## Dataset excerpts
_____
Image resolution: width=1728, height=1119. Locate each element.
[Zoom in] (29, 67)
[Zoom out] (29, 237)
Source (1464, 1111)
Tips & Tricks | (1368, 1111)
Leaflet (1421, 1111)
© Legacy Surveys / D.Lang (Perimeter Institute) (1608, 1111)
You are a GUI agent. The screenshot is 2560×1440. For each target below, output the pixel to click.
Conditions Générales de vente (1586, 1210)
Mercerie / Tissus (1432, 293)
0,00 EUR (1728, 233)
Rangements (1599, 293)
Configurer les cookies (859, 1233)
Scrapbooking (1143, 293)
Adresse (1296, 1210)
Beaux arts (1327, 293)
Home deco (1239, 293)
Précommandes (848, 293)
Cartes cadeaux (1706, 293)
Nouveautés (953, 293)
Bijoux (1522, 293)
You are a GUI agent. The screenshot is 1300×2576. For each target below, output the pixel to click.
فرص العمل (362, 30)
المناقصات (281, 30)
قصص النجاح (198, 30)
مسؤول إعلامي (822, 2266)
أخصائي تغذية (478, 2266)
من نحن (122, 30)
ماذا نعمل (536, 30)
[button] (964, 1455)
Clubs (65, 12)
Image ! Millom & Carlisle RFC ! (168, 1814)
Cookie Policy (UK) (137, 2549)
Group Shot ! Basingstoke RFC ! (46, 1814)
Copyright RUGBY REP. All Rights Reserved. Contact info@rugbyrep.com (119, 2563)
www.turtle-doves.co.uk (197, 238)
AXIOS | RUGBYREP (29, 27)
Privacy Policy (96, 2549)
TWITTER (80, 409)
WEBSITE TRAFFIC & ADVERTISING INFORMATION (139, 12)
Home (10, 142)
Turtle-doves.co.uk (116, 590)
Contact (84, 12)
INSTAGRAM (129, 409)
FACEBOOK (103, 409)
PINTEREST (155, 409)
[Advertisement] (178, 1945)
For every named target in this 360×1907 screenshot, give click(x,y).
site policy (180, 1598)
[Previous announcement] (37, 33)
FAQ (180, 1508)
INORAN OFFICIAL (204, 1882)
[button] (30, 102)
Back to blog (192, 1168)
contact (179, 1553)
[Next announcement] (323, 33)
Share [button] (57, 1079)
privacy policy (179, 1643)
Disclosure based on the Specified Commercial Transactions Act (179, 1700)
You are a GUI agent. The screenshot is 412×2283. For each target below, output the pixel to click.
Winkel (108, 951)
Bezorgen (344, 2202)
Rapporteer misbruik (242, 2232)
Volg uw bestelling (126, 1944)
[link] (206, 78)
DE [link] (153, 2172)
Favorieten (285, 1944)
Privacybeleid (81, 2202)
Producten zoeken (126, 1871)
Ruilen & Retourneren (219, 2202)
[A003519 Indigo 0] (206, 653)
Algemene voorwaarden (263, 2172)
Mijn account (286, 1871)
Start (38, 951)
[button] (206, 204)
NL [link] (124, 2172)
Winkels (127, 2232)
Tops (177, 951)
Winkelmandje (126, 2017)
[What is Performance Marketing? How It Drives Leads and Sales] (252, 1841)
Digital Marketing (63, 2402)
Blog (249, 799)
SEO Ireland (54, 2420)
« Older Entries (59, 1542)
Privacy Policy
_____
## THE PROBLEM
Among the entries above, how many lines include the word "announcement"? Reply with the number only.

## PROBLEM SOLUTION
2